You see, while she respects my decision to stay at home to do what is best for our daughters, she cares about what others think and in our day and age it’s all about what you can brag about.  No one gets excited over the fact that her daughter has two special needs kids and stays at home – they only give her the “oh that’s too bad” look and that stings her.

She keeps telling me that she can’t wait for me to get my life together and make something of my life.  Caring for her granddaughters apparently isn’t good enough.  And I see these same looks in the eyes of other family members when we show up for family events.  While they are genuinely happy to see us, and don’t get me wrong, my family loves us, I just feel that we make them uncomfortable at times because we aren’t the picture-perfect Christmas card family.

Because they think less of me, they do treat me differently, that there is no doubt about.  I am the first one many of them come to when they need a favor or someone to go the extra mile for them because they know that my mindset as a special needs mom is one of self-sacrifice and that I am a pro at putting everyone else before myself.  If they need something researched online, writing done, errands ran during the day while everyone else is at work, etc.

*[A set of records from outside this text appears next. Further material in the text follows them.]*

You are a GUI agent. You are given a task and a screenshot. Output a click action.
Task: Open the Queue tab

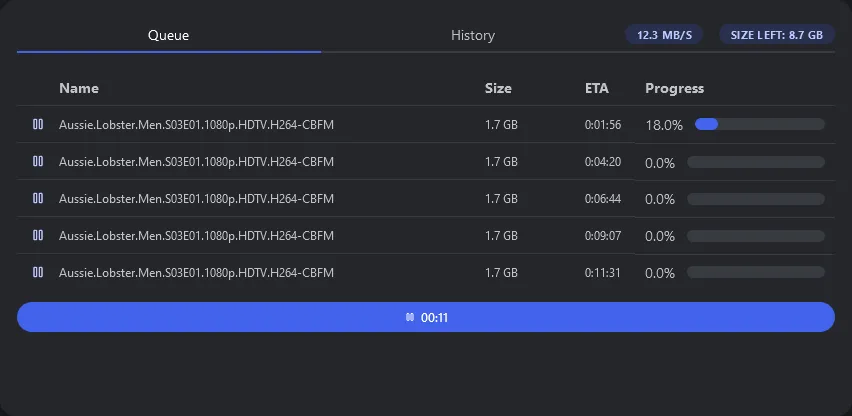click(169, 35)
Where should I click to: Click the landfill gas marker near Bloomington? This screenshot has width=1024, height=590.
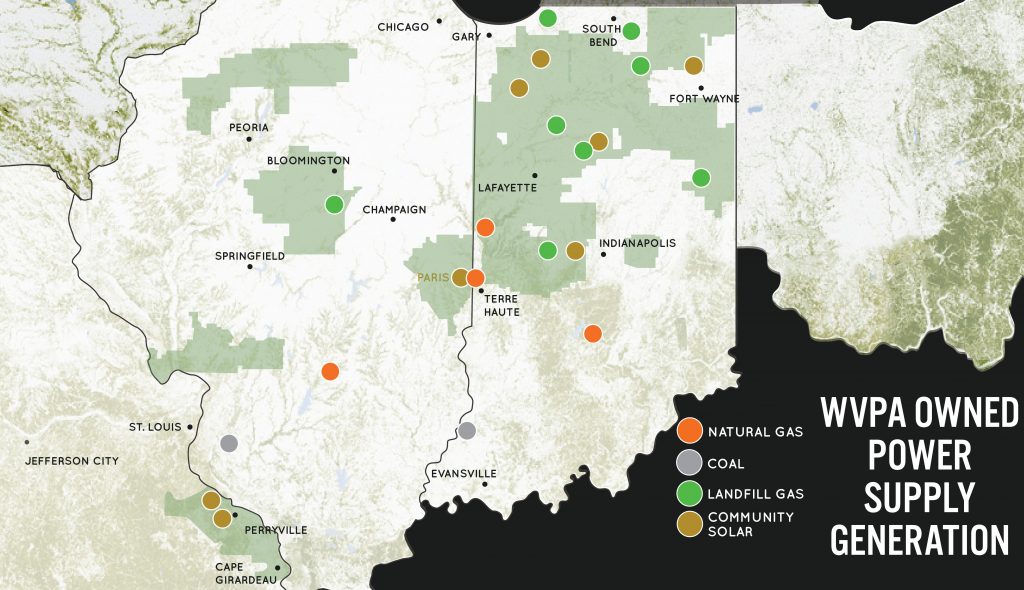pos(334,204)
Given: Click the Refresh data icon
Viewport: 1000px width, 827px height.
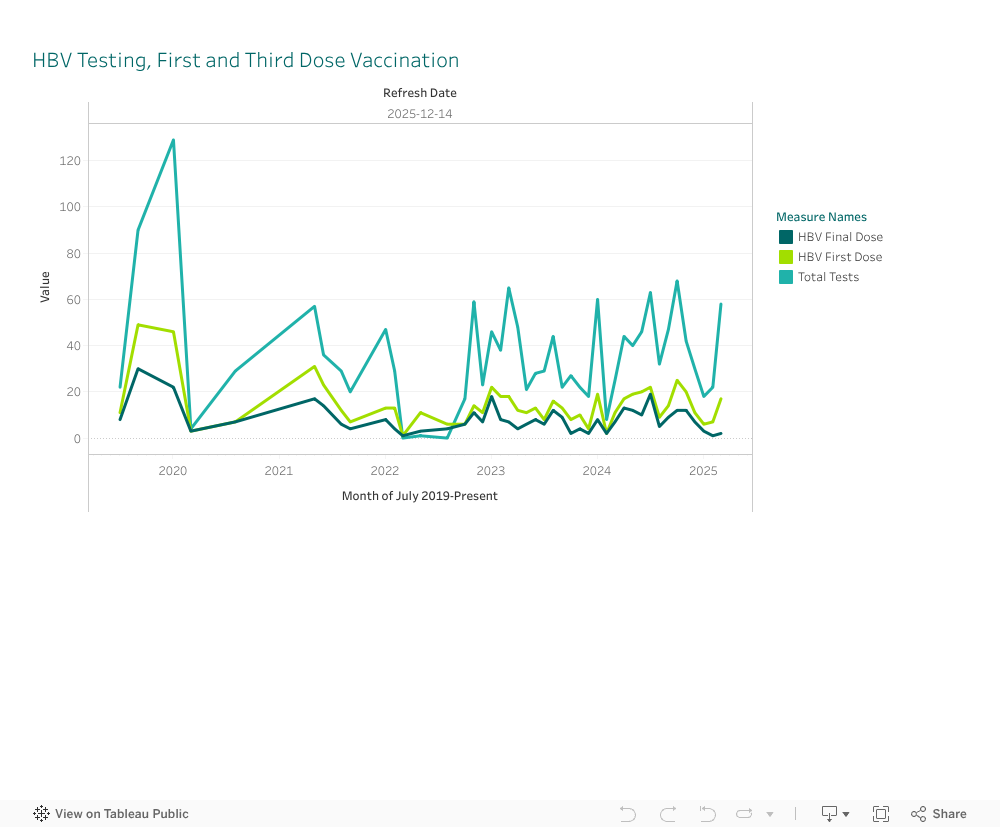Looking at the screenshot, I should (x=745, y=814).
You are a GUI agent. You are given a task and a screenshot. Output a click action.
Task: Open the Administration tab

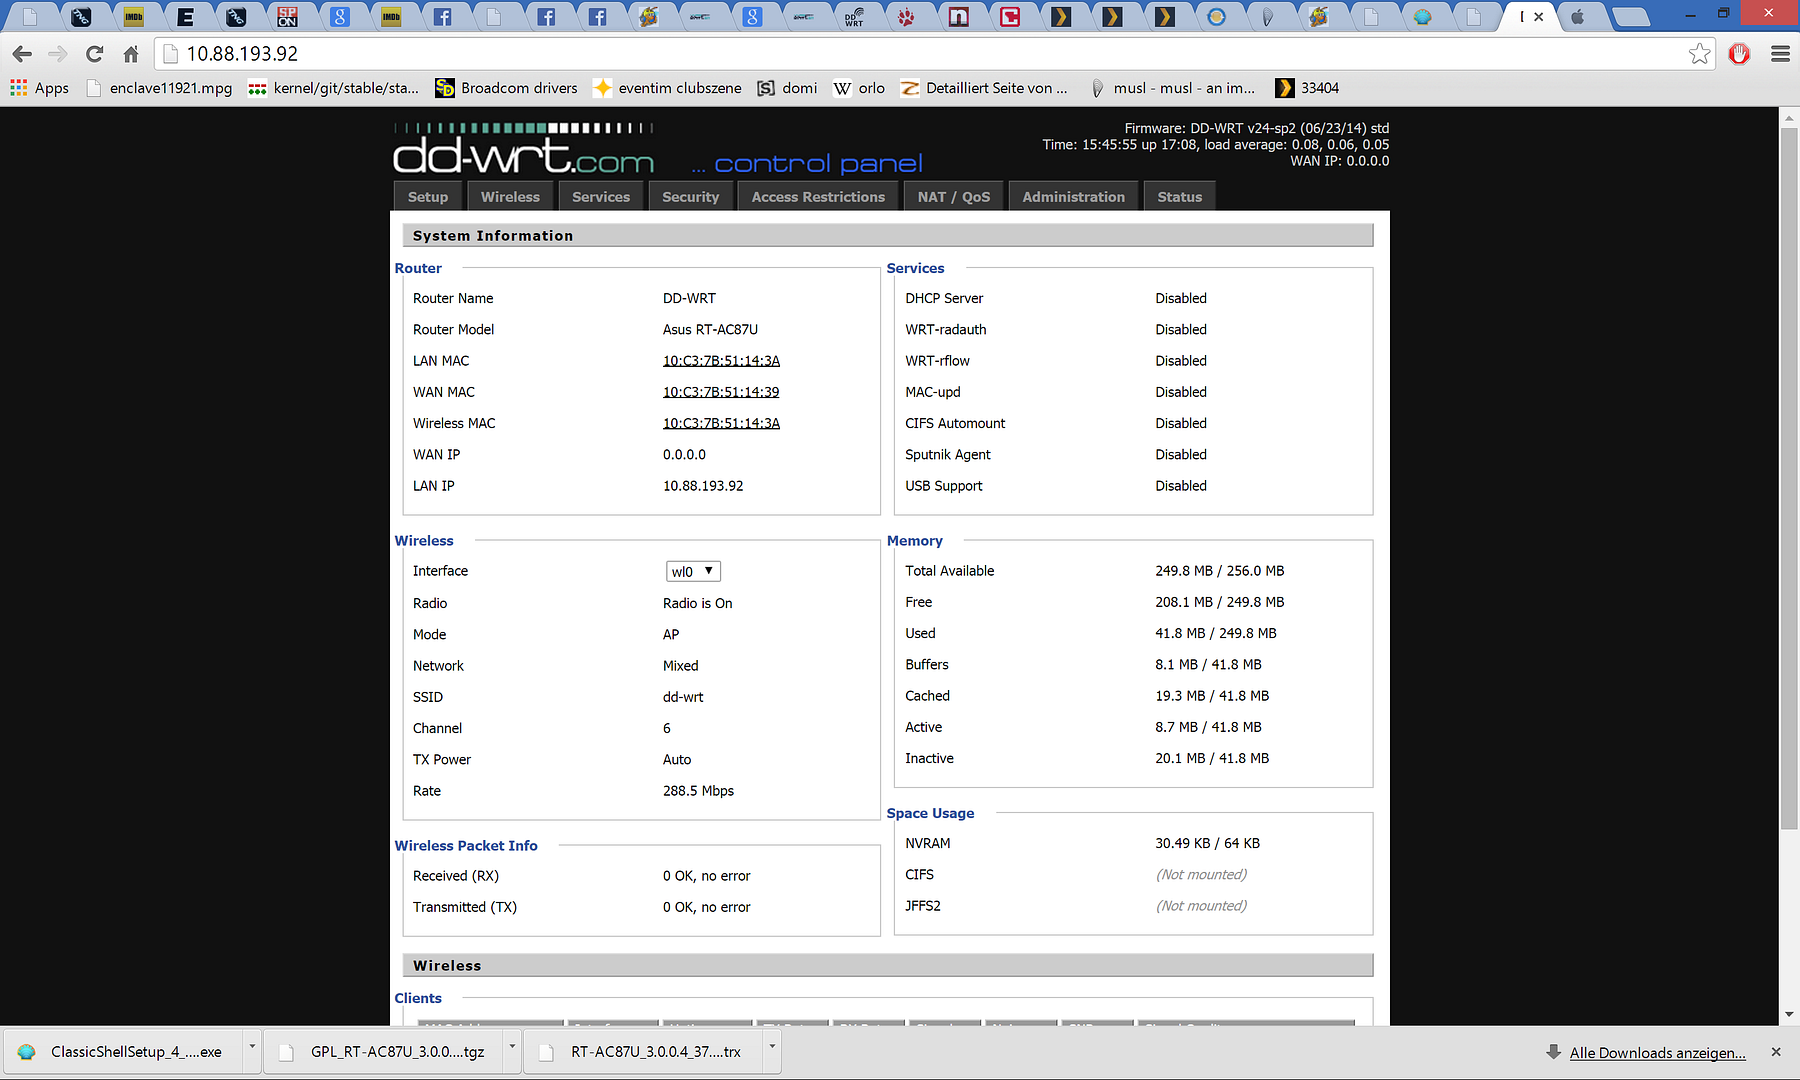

Yet, here I sit today with a family funeral on the horizon and I almost don’t even want to go because I don’t want to be an embarrassment to them because what other people think is more important than how I feel.  They want to show the perfect happy family to everyone on the outside looking in … and my family isn’t aesthetically pleasing, I see it all the time when their eyes dip down for a moment or when I run into them in public and they just introduce us by our names to their friends, not mentioning the fact that we are related.  It hurts but at least they are being real.